Tuesday, January 29, 2008
William Strunk Jr. "felt it was worse to be irresolute than to be wrong." While it is important to be bold and firm in one's beliefs, it is far more important to be correct. Resolution just magnifies the error. In general people are greatly influenced by rhetoric but should be more concerned with what is said rather than how it is said. I do not hold this view because I cannot express myself very well in writing or speech, but because I truely believe to be right is better than to be able to sway people with fancy rhetoric and be wrong.
Thursday, January 24, 2008
In an article from last year (http://www.nytimes.com/2007/03/23/technology/23oracle.html?_r=1&oref=slogin) software company Oracle claimed that its main competitor SAP had stolen copyrighted software and confidential information by hacking into their computer systems. Breaking into computers that you have no right accessing, or hacking, is a very serious crime.
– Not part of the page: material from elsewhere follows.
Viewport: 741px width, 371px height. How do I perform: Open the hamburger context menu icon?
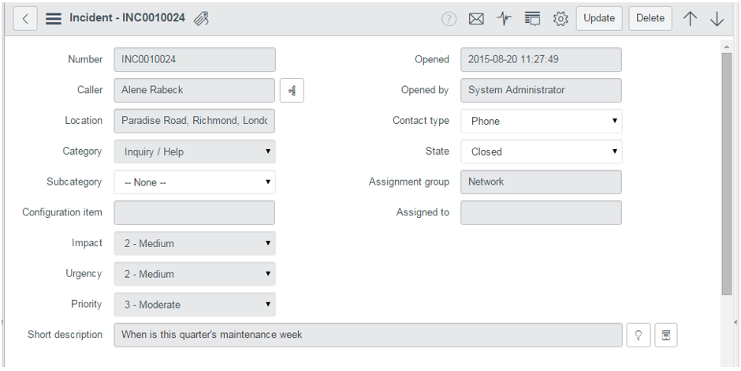tap(54, 18)
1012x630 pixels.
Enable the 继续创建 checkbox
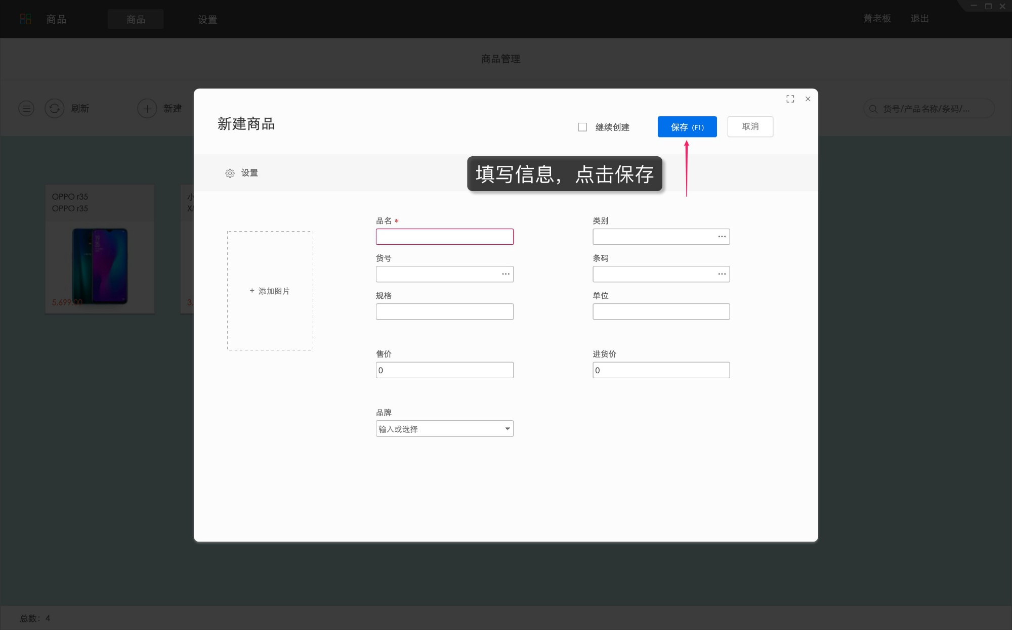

As millions of dollars worth of information or even currency may be stolen, it should be treated no less severely than any grand theft. Since the invention of computers and networks hacking has always been a problem. Everything from advancements in computer security to punishments carried out by law should be done to prevent hacking in the future.
Thursday, January 17, 2008
Advances in technology that allow faster and more convenient transfer of information is, for the most part, a good thing. Of course, as with any invention, those whose intentions are evil will find ways to abuse those technological tools. However, I disagree with many of the things that Neil Postman spoke about in Denver, Colorado on March 27, 1998 regarding the negativity of the advancement of technology. While it is true that there are those who misuse it, that does not mean that the technology is a bad thing in and of itself, but rather it makes apparent a problem that has always existed in the world. In general, the advantages of progress in knowledge and technology far outweight any minor disadvantages that may occur and mankind should always seek to learn and do more.